__Exercise material__.
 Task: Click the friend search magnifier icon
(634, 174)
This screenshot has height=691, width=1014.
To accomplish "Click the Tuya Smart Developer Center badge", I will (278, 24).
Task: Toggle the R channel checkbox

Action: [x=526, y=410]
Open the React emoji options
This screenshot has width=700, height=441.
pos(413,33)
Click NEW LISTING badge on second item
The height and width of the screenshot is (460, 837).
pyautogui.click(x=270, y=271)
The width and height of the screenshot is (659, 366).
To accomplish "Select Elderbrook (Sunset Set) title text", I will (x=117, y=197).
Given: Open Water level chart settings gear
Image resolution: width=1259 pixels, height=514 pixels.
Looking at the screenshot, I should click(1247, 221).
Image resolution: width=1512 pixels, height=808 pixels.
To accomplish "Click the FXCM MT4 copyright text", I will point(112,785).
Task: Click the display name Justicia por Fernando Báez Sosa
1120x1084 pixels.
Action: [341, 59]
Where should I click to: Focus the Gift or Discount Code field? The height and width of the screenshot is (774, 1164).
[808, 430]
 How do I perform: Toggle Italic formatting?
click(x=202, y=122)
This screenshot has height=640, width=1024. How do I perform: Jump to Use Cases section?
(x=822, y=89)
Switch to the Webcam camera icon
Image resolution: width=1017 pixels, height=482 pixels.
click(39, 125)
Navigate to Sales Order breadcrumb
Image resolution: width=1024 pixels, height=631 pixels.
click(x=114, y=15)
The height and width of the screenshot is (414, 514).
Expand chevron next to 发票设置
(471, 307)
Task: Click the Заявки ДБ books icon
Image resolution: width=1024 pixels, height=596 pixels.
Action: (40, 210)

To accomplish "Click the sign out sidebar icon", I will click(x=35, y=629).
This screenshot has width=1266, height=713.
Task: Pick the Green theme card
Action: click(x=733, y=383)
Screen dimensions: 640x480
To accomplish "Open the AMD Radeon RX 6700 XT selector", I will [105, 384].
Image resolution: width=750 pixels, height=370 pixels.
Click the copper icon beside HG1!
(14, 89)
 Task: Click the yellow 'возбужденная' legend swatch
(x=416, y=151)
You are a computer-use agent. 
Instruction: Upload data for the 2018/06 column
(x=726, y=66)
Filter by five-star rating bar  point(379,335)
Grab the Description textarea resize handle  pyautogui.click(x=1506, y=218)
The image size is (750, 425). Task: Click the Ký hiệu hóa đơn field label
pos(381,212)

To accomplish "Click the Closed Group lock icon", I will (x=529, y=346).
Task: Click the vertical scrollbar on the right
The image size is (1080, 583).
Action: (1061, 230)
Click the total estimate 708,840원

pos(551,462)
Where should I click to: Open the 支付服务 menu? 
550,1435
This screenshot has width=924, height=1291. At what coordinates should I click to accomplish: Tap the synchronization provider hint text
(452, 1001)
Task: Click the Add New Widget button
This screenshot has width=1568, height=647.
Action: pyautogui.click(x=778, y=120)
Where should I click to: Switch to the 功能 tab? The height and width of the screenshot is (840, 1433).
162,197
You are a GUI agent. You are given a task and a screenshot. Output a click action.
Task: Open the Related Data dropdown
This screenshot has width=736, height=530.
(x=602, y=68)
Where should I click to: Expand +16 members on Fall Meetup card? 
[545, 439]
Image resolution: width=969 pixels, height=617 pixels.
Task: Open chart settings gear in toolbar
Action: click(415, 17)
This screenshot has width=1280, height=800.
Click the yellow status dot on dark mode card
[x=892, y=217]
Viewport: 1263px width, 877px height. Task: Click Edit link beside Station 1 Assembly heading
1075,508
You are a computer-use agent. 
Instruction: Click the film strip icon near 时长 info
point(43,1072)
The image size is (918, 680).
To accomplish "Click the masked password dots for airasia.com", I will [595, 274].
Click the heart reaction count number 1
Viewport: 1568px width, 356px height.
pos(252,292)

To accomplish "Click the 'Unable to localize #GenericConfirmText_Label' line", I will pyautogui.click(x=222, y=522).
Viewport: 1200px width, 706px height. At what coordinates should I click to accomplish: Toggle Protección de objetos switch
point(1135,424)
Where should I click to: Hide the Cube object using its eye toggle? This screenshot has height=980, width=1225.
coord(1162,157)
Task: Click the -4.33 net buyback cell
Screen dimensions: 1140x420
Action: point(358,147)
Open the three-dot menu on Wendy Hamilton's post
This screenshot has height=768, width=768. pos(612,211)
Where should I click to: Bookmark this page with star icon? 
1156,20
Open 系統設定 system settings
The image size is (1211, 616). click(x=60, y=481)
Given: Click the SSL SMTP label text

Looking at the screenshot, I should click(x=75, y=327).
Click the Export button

__About this task__.
Write out, word for word, all lines from the line that holds "Task: Click the Add New Widget button" through the last line of the listing, with both end lines kept.

__Answer box__.
Task: Click the Add New Widget button
This screenshot has width=1568, height=647.
Action: pyautogui.click(x=778, y=120)
Where should I click to: Switch to the 功能 tab? The height and width of the screenshot is (840, 1433).
162,197
You are a GUI agent. You are given a task and a screenshot. Output a click action.
Task: Open the Related Data dropdown
This screenshot has width=736, height=530.
(x=602, y=68)
Where should I click to: Expand +16 members on Fall Meetup card? 
[545, 439]
Image resolution: width=969 pixels, height=617 pixels.
Task: Open chart settings gear in toolbar
Action: click(415, 17)
This screenshot has width=1280, height=800.
Click the yellow status dot on dark mode card
[x=892, y=217]
Viewport: 1263px width, 877px height. Task: Click Edit link beside Station 1 Assembly heading
1075,508
You are a computer-use agent. 
Instruction: Click the film strip icon near 时长 info
point(43,1072)
The image size is (918, 680).
To accomplish "Click the masked password dots for airasia.com", I will [595, 274].
Click the heart reaction count number 1
Viewport: 1568px width, 356px height.
pos(252,292)

To accomplish "Click the 'Unable to localize #GenericConfirmText_Label' line", I will pyautogui.click(x=222, y=522).
Viewport: 1200px width, 706px height. At what coordinates should I click to accomplish: Toggle Protección de objetos switch
point(1135,424)
Where should I click to: Hide the Cube object using its eye toggle? This screenshot has height=980, width=1225.
coord(1162,157)
Task: Click the -4.33 net buyback cell
Screen dimensions: 1140x420
Action: point(358,147)
Open the three-dot menu on Wendy Hamilton's post
This screenshot has height=768, width=768. pos(612,211)
Where should I click to: Bookmark this page with star icon? 
1156,20
Open 系統設定 system settings
The image size is (1211, 616). click(x=60, y=481)
Given: Click the SSL SMTP label text

Looking at the screenshot, I should click(x=75, y=327).
Click the Export button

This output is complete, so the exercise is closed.